Some of these tips might surprise you, because might not have thought of them as coping mechanisms. Whether they are new to you or not, we hope you find them helpful:  

A photo of a woman concentrating on her breathing. Slow, deep breaths can help relieve stress.
Slow, deep breaths inhibit stress-producing hormones.
  1. Breathe. Slowly trace your monitor with your finger. Breathe in as you go up one side, out as you go along the top. Breathe in as you go down the other side, out as you go along the bottom. There is a lot of scientific evidence about what happens during this process. One of the most concise explanations comes from Sue Doucette on Healthfully: “Deep breathing relieves stress and anxiety due to its physiological effect on the nervous system. Breathing slowly and mindfully activates the hypothalamus, connected to the pituitary gland in the brain, to send out neurohormones that inhibit stress-producing hormones and trigger a relaxation response in the body.” In other words, slow, deep breaths disrupt stress-producing hormones, causing you to relax.
  2. Ground yourself. Anxiety often overtakes us when we are focusing on future things that are out of our control. Focus on the here and now. Start describing your room aloud. It is best to be detailed, because that will really re-focus your mind. “I see a calendar” doesn’t take as much thought as “I see a calendar. It says May. It has a field of red flowers in the photo. A collie is standing in the middle. The paper is glossy, and there is glare on the photo from my lamp.” Move onto your next sense. Touch the keyboard, your phone, your chair, the rug, your shirt, your dog—whatever it is, concentrate on how it feels. Breathe in. What do you smell? Close your eyes and listen. What do you hear? Now remind yourself that in this moment, you are safe. Why does this work? Because it helps us to get out of our heads and into the physical, present moment.

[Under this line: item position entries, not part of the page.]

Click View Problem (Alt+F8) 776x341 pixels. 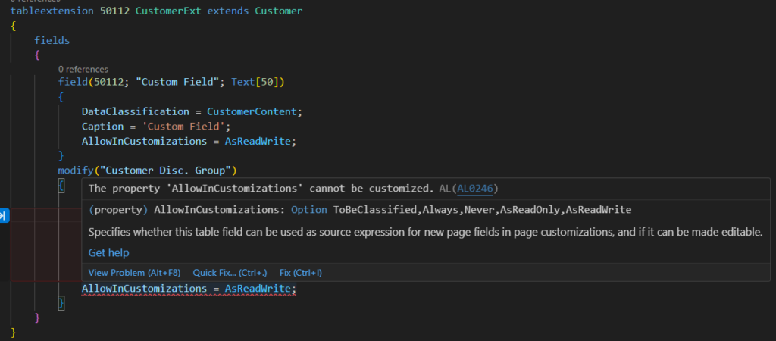[133, 272]
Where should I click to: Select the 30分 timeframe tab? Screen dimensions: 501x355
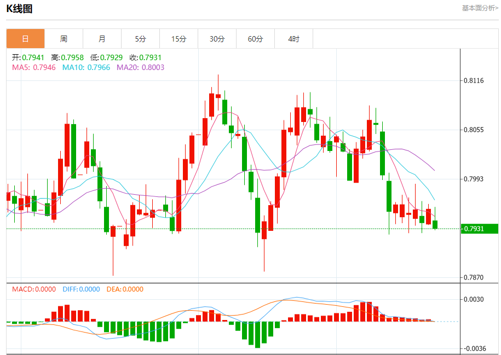pos(217,39)

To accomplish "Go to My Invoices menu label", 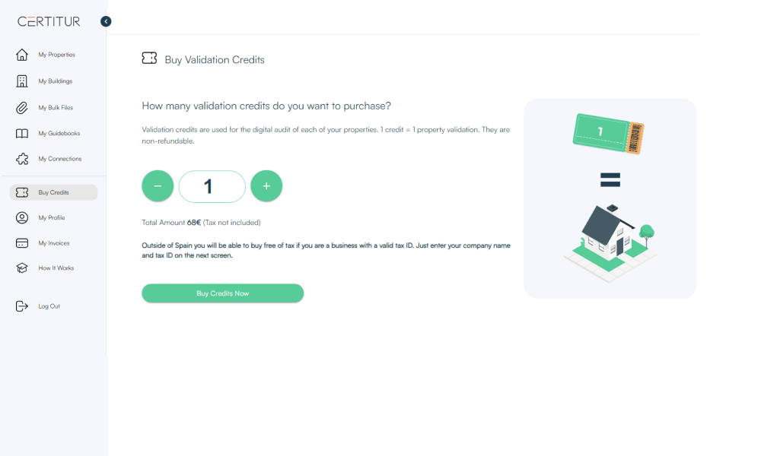I will click(54, 243).
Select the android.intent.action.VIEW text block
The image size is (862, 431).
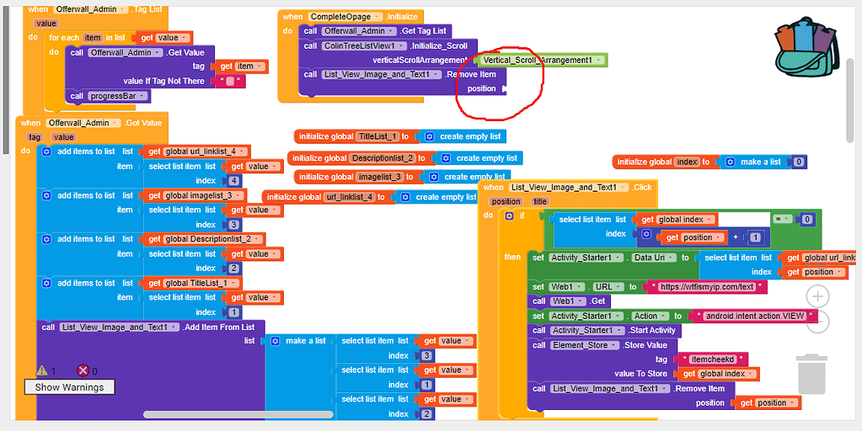(x=755, y=316)
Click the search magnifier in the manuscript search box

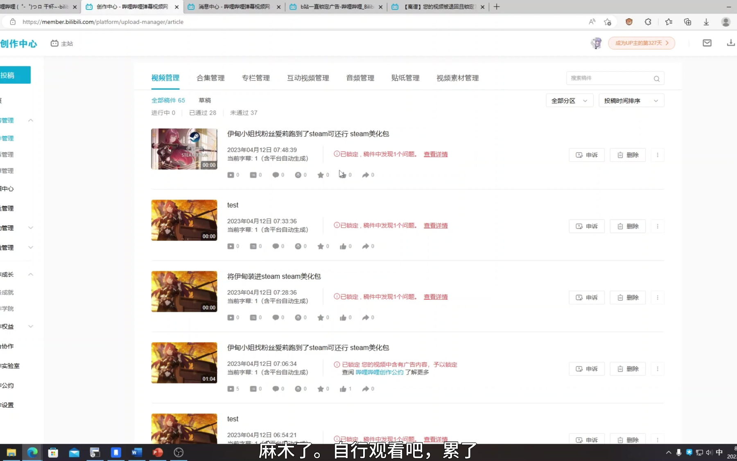pos(656,79)
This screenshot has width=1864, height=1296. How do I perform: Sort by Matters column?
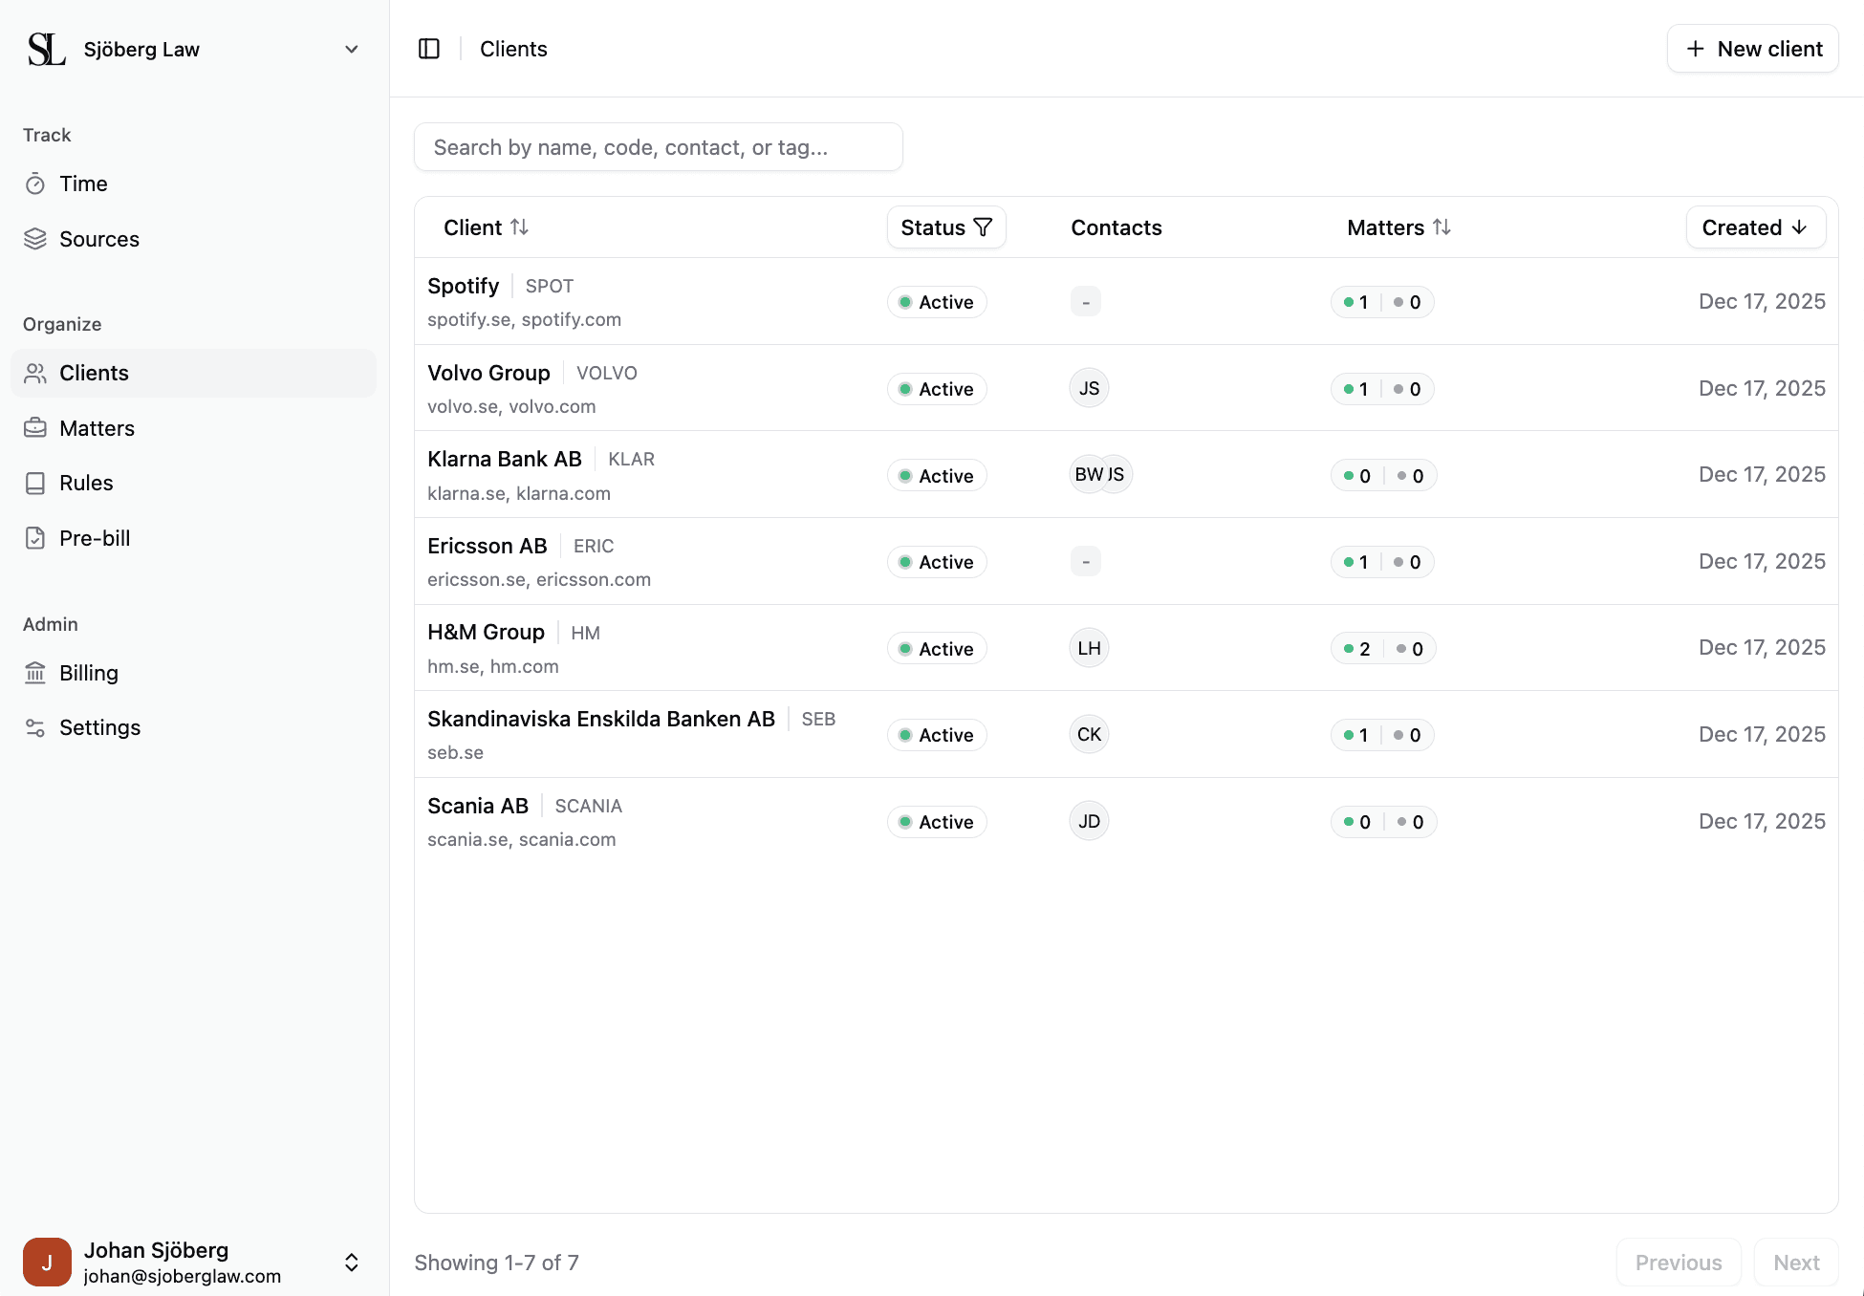(1398, 227)
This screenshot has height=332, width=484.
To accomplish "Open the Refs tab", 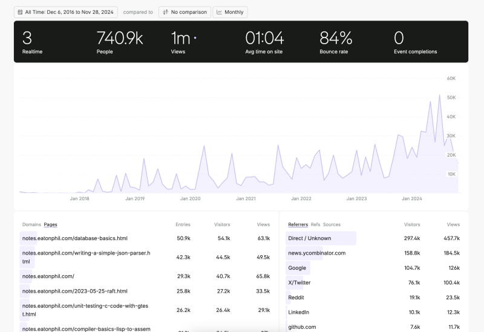I will click(x=315, y=224).
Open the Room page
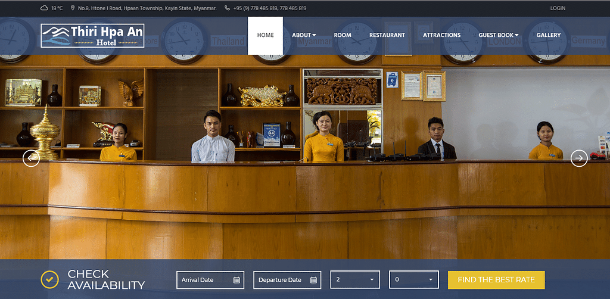Image resolution: width=610 pixels, height=299 pixels. click(343, 35)
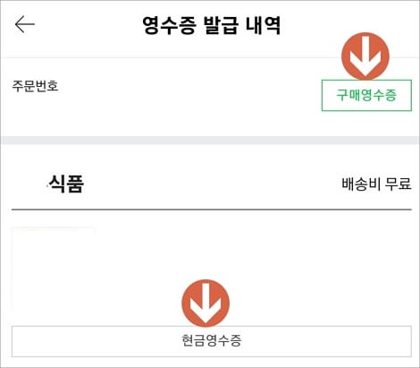
Task: Select the 주문번호 order number label
Action: pos(35,86)
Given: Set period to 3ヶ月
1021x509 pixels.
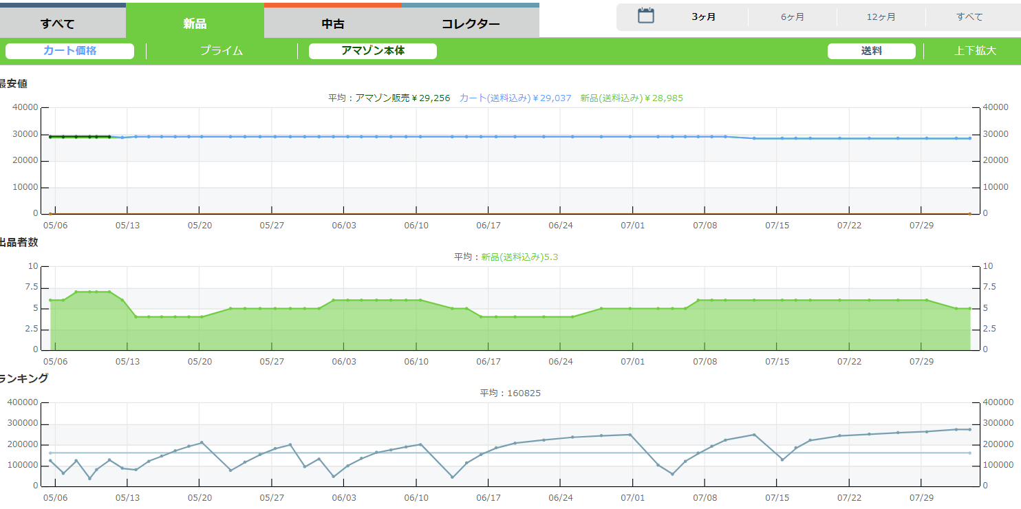Looking at the screenshot, I should coord(703,17).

  3. Take care of yourself. By now, you’ve probably heard the phrase “self-care isn’t selfish.” If you have a hard time with that, consider the fact that it is harder to deal with stress if you are not well-rested, or if you are dehydrated or malnourished, or if your body is in poor health due to a lack of exercise. If your stress levels are high, that puts a larger strain on your already-taxed body and mind, and it makes it more likely that you will reach for some sort of substance to help dull the pain. Make sure you are eating right, drinking enough water, and getting enough sleep.
  4. Change your pattern of thought. We all have those moments when we start to spiral in our thoughts, focusing on the negative until that’s all that is all we can think about. Although you may want to be left alone at this point, try to counter your instinct. Reach out to someone who can help you look at possibilities, someone who sees the obstacles and is determined to find another way. If you have trouble listening to others when you are spiraling, you can try to focus on something positive—anything—for a minute. Count your blessings, or stare at a flower and focus on the details that make it beautiful. Prayer and/or meditation can be helpful in this effort as well.
  5. Connect with others. Loneliness, or even the possibility of loneliness, is one of the biggest drivers of anxiety. We all have different levels of relationships, and each type needs to be nurtured. Make the effort to reach out to family and close friends on a regular basis. Give yourself permission to go off on a tangent at a work meeting or chat with someone briefly in the hallway. Say yes when a group invites you to go to lunch. Go to that church event or community festival. Look people in the eye and say hello. (Yes introverts, this includes you too. Don’t overdo it, but you still need connections too!)
A graphic showing a changing mind, to demonstrate that changing your mindset can help you deal with stress and anxiety.
The coping tips in this article can help you deal with stress and anxiety.

Some of these things might seem like basic skills, but they are key foundational steps of dealing with stress and anxiety. They are part of building a resilient person. Develop them in yourself and teach them to your children, and you may find it easier to navigate the next round of life’s challenges.